Since there's nothing limiting the set of rows from project_commits, it might as well table-scan it. The primary key on commits will be used for each left join lookup.
Nested loops aren't that different, performance-wise, than sorted merge joins. Sorting takes O(n log n); whereas the nested loop does n lookups, each taking O(log n), for a similar O(n log n). Memory allowing, a hash join has more potential for speedup.
There should be a locality win from a sorted merge - depending on the correlation between scan order and foreign key order, the index lookups in the nested loop may be all over the place. Usually this doesn't matter much because you don't normally do 5+ billion row joins.
Not sure if MySQL is the same but Postgres won't use an index if the statistics suggest doing so will be slower than a full table scan - would expect MySQL to be similar.
With 5bn+ rows and a memory constraint, the type of index begins to make a difference - e.g. in Postgres I would have tried using a bloom index.
It can be very frustrating that, even with updated statistics, the optimizer decides to go a different way with a query. While using Sybase, this happened quite a lot when tables got rather large (corporation large not Google large). The normal response is to force the indexes on the query. Due to log space issues, I do remember having an awk script between queries back in the Ingres days.

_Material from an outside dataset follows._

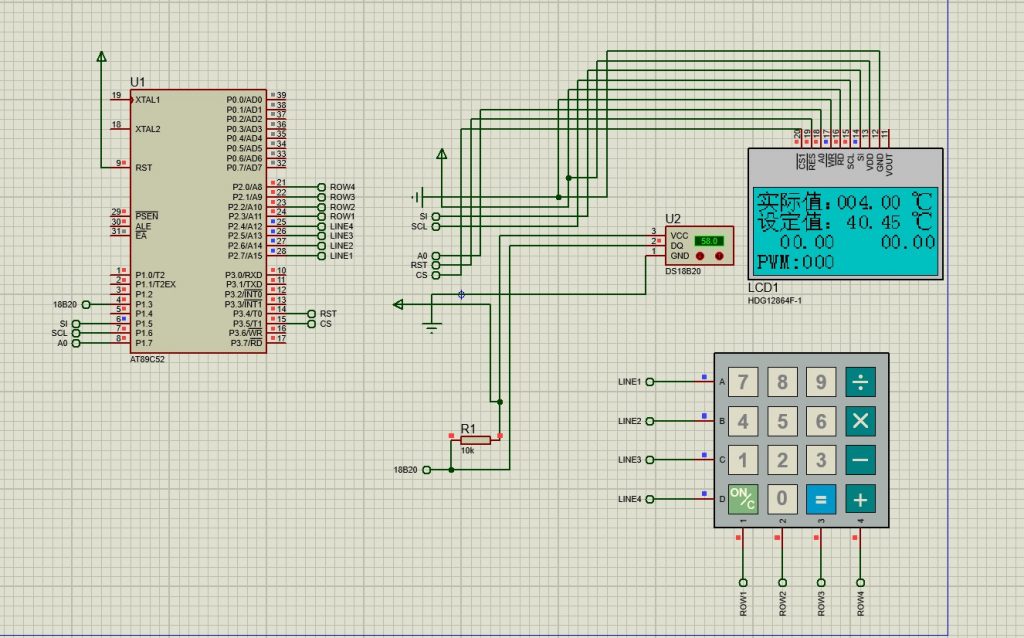
Task: Click the 5 key on the keypad
Action: [x=782, y=420]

Only for every returned row. The projection does not affect the underlying result set, it merely "shapes" the results you have received. WHERE clauses are always run before SELECT
Reading the article, the database did use an index for the lookup. However, if that index lookup is hitting spinning rust, then it can take 10ms or so per entry, which adds up.
In contrast, if you have sorted/indexed both tables on the join key, then the database is able to do a merge join. This is effectively what the command line implementation did, and is much faster, assuming you can get hold of sorted data quickly to begin with. If the tables are unsorted, then the extra cost of sorting them first needs to be added.
Most databases will evaluate several methods of running the query. Something like Postgres EXPLAIN will provide details of the method being used.
MySQL used the index on the joined table, but didn't use an index on the primary table because there isn't anything to filter on. The join condition would still cause one table to require a table scan to gather all of the records.